With some books these days, you get near the end, only to find a cliffhanger or no definitive ending at all, because the author has decided the book is launching a series, and book 2 is not usually published yet. Here, the reader is glad to realize it’s a series because we want to know more about Sadie and Kevin, although we are already sure their parents will not approve of this friendship!
This interview with Joan Lingard states that the Kevin and Sadie series has sold over one million copies. It also reveals that she loved Enid Blyton, the Chalet School books, and Biggles growing up. Of course, I now want to reread the whole series.  Have you read it?

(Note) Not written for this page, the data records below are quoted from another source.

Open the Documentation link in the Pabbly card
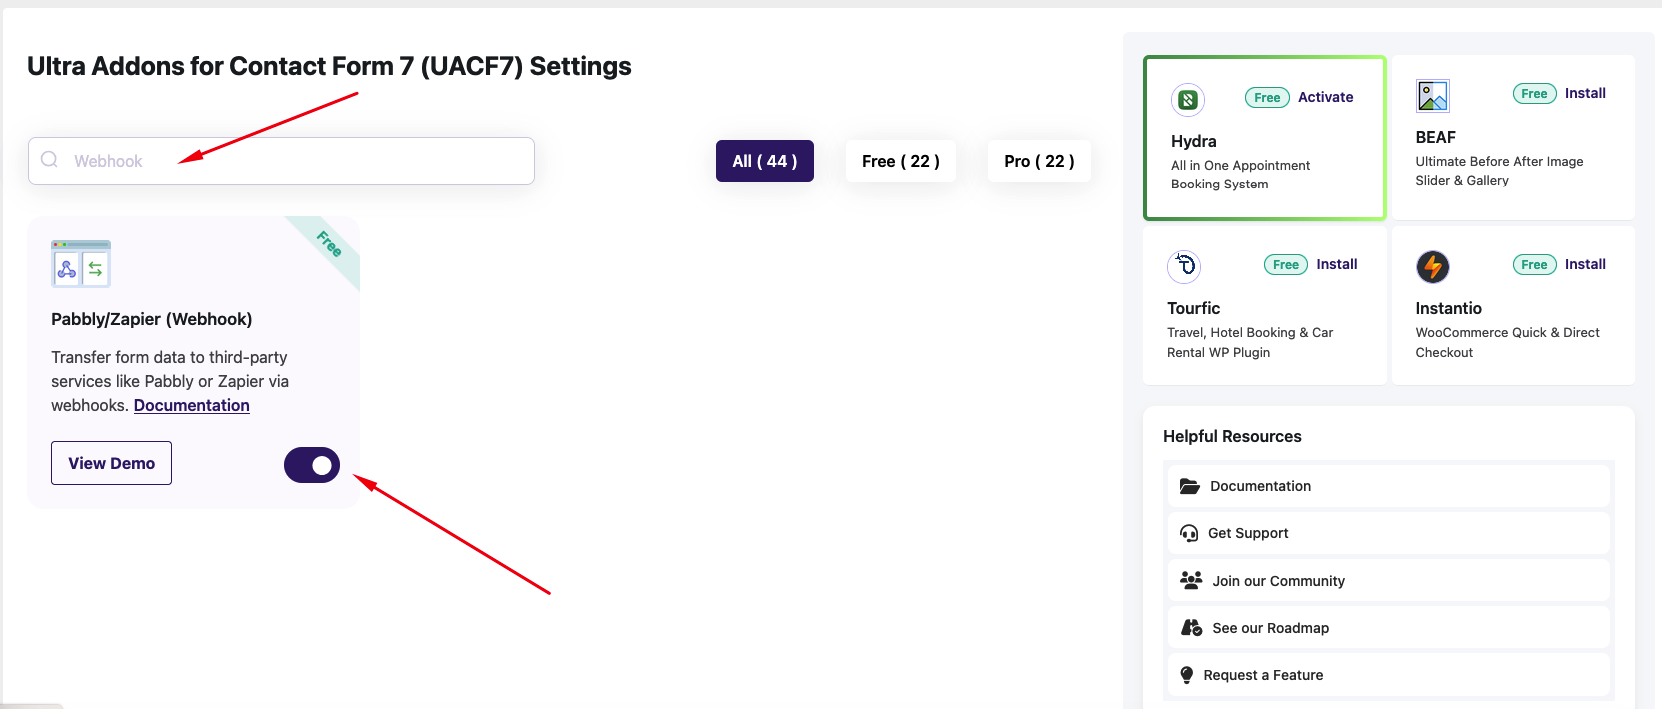 (191, 405)
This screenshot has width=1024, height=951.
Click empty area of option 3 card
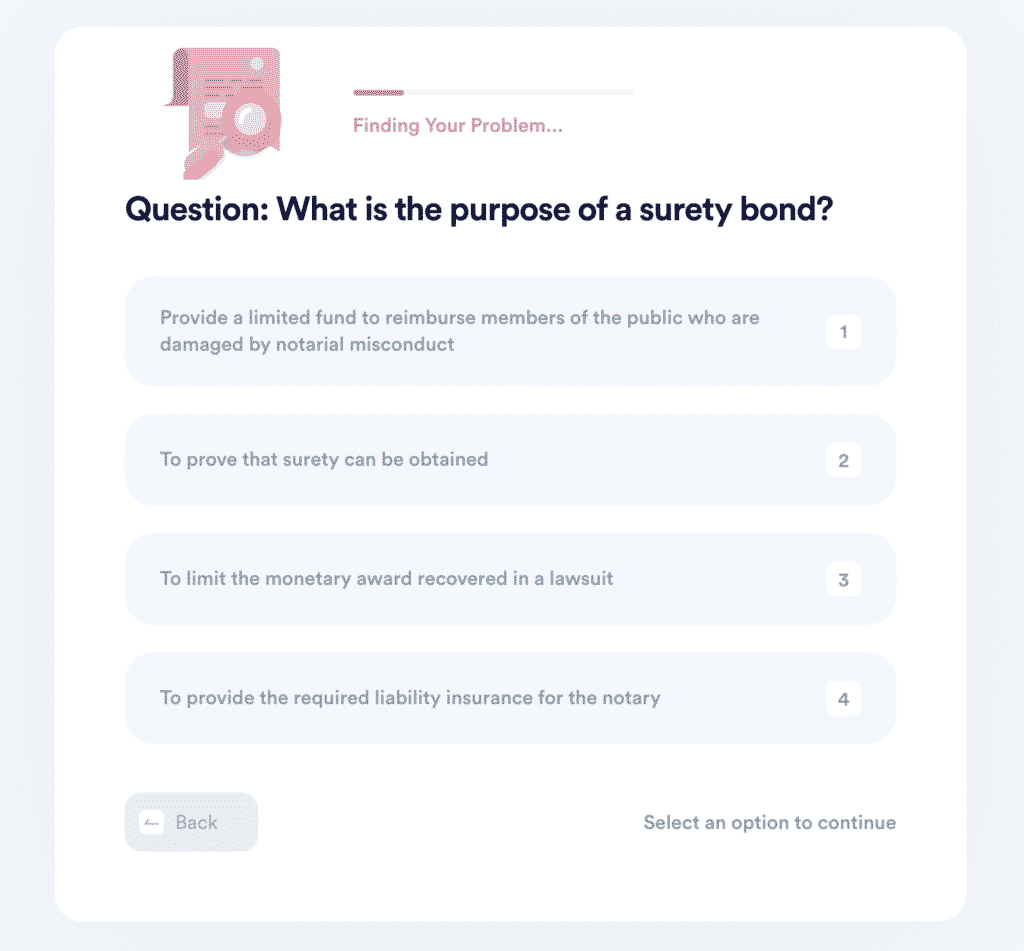click(x=718, y=579)
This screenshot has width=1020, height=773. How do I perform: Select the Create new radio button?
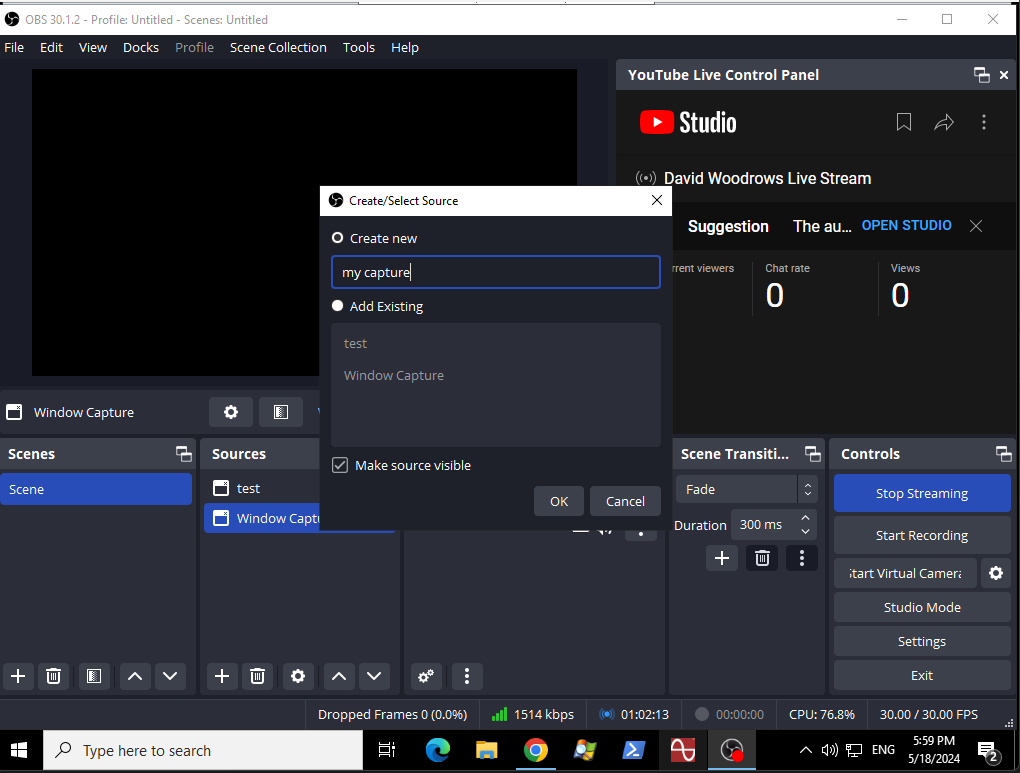coord(338,238)
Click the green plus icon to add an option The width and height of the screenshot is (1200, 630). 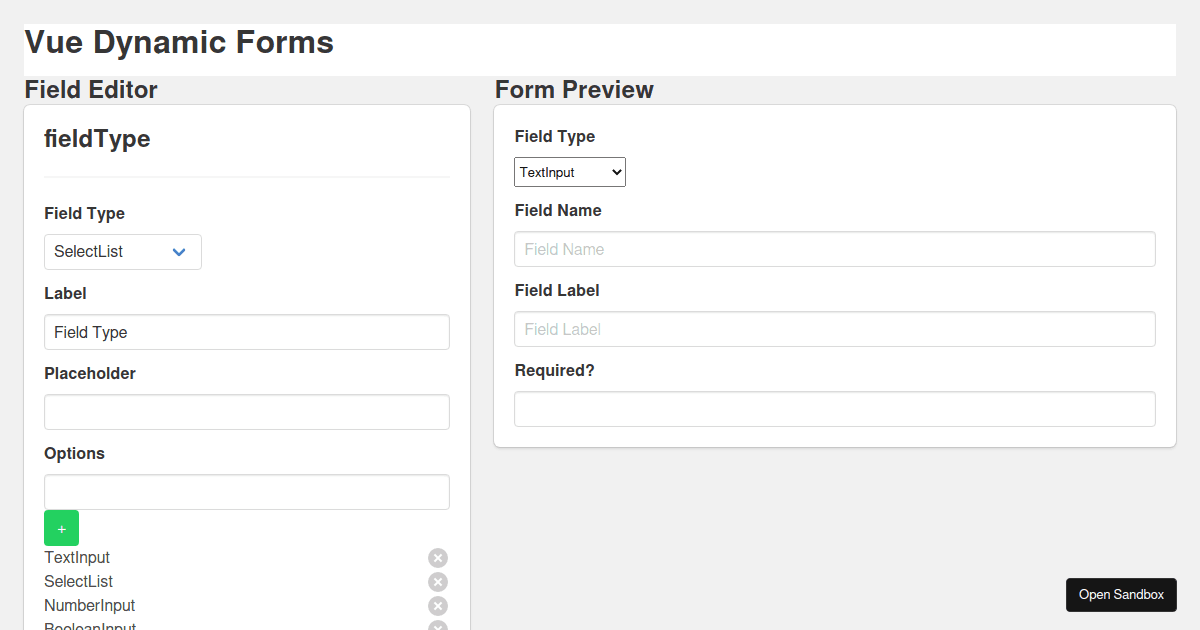[x=61, y=527]
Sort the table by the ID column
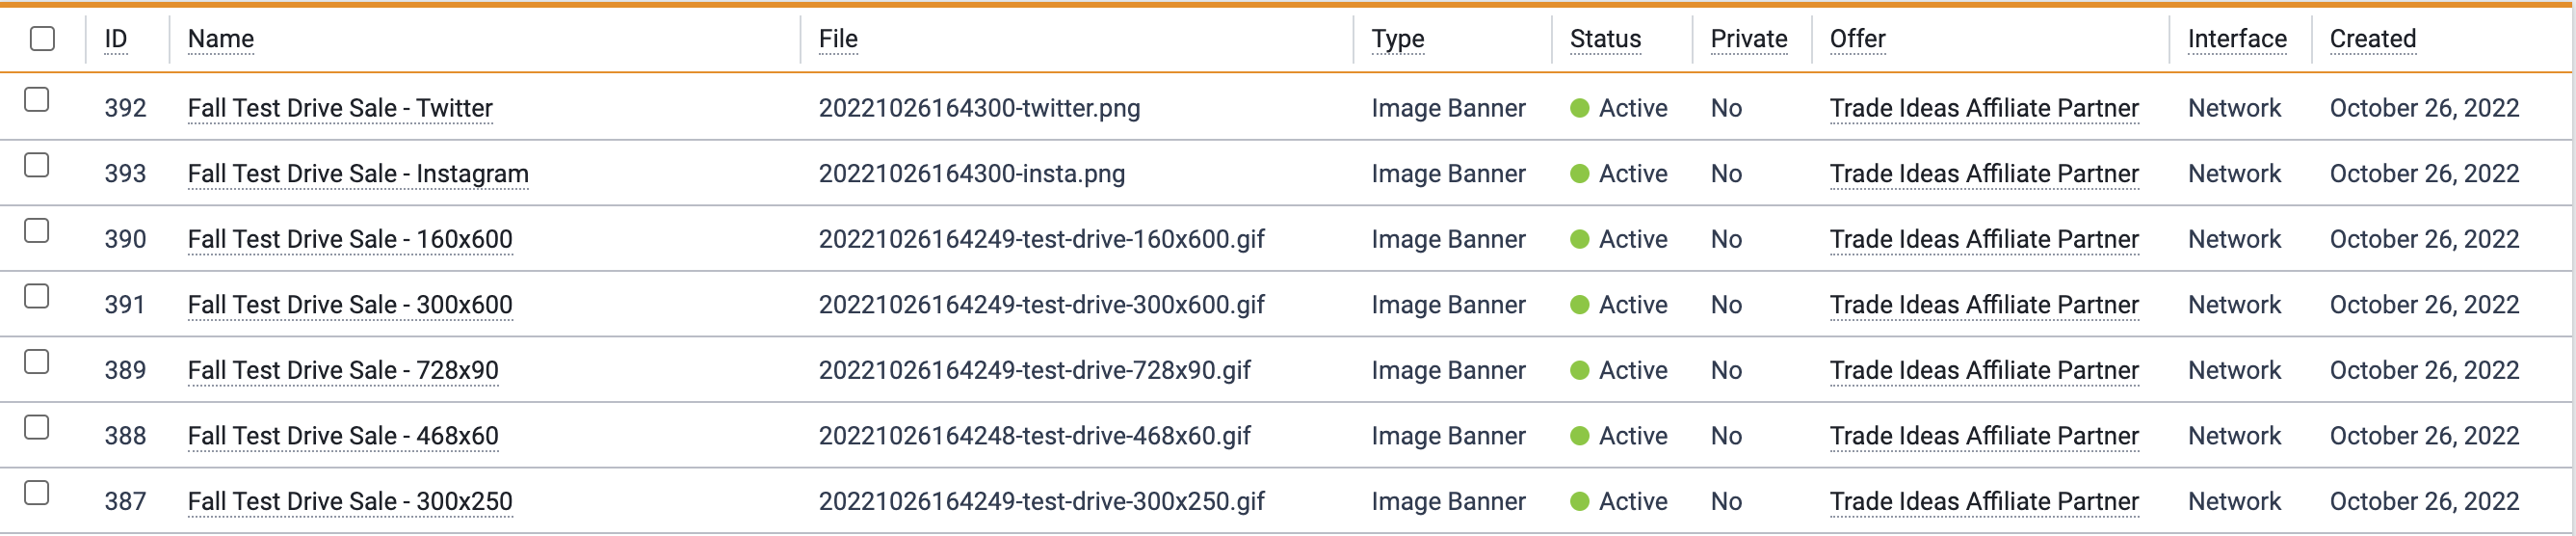Screen dimensions: 2576x536 tap(116, 39)
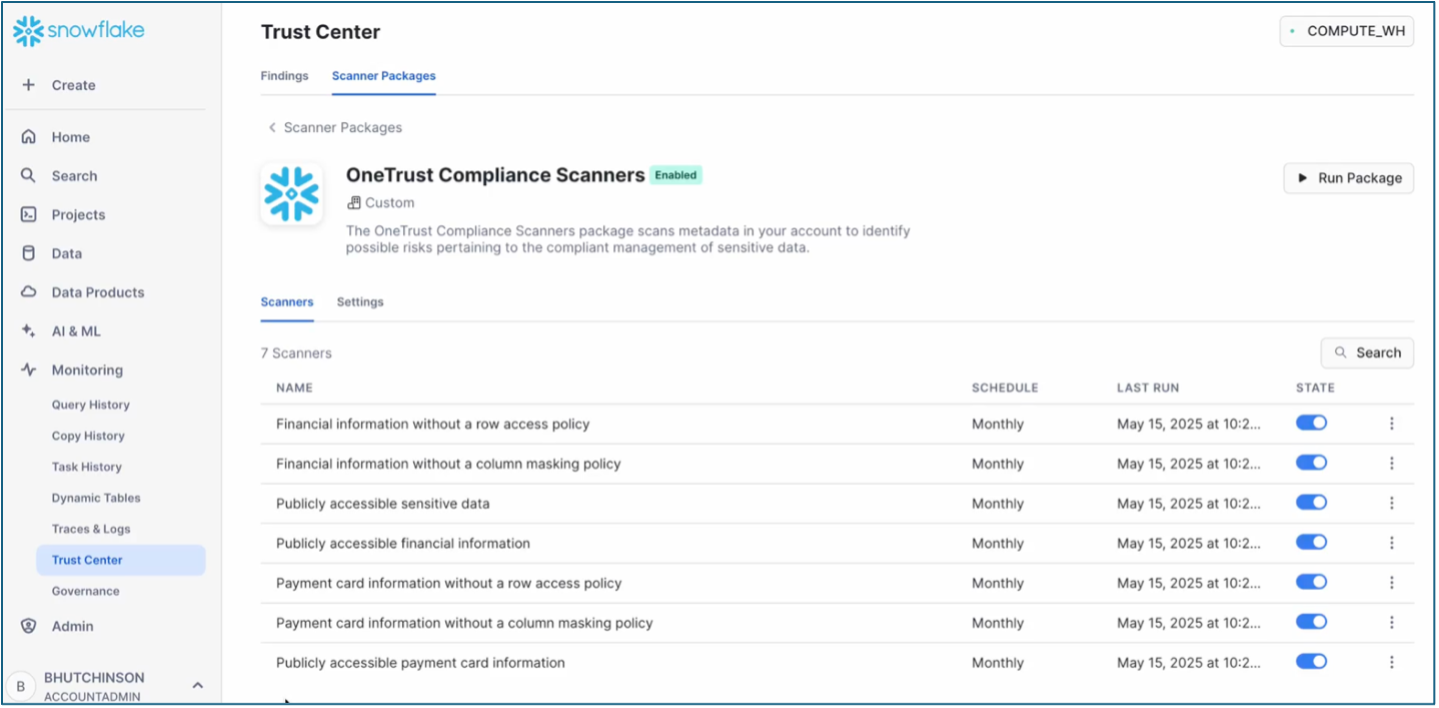
Task: Disable the Publicly accessible sensitive data scanner
Action: [x=1311, y=502]
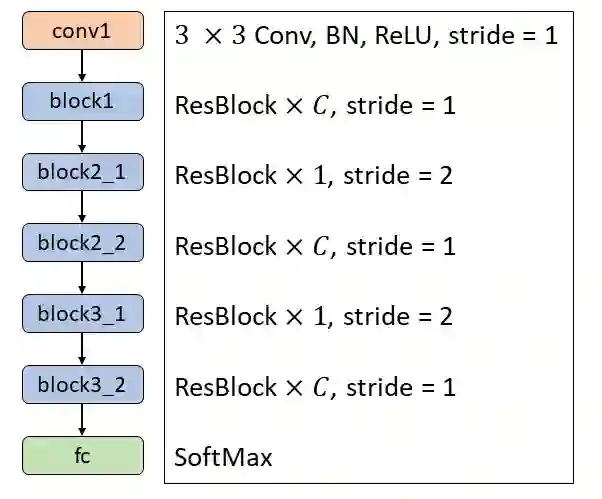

Source: My library used to have many of Lingard's books, but they are gone; I had to get this via ILL from Bridgewater State.  One funny thing about this book where everyone is fixated on being Catholic or Protestant - no mention of attending church, just the backdrop of the Troubles.


Lex @ Lexlingua said...

No, I haven't read it! But the mention of Enid Blyton, even in passing, is sure to appeal. Anybody who loves/ loved Blyton (and Anne of Green Gables) is just fine in my opinion, haha. :) ~Lex

Helen said...

I read Across the Barricades years ago and wasn't even aware that it was the second book in a series until after I'd finished it. I kept intending to go back and read the first one, but never did. Thanks for reminding me!

Katrina said...

I didn't realise that this series existed, it sounds interesting especially as this one was published just as 'The Troubles' kicked off in earnest. We visited friends in Belfast as soon as the army retreated from the town and you could go to the shops without going through a turnstile. The atmosphere was very strange though and it still felt dangerous.

LyzzyBee said...

I loved this story as a teenager - I read the copy that's first in your illustrations and it took me right back - must have had it from the library, and the other ones. It taught me about the Troubles, really.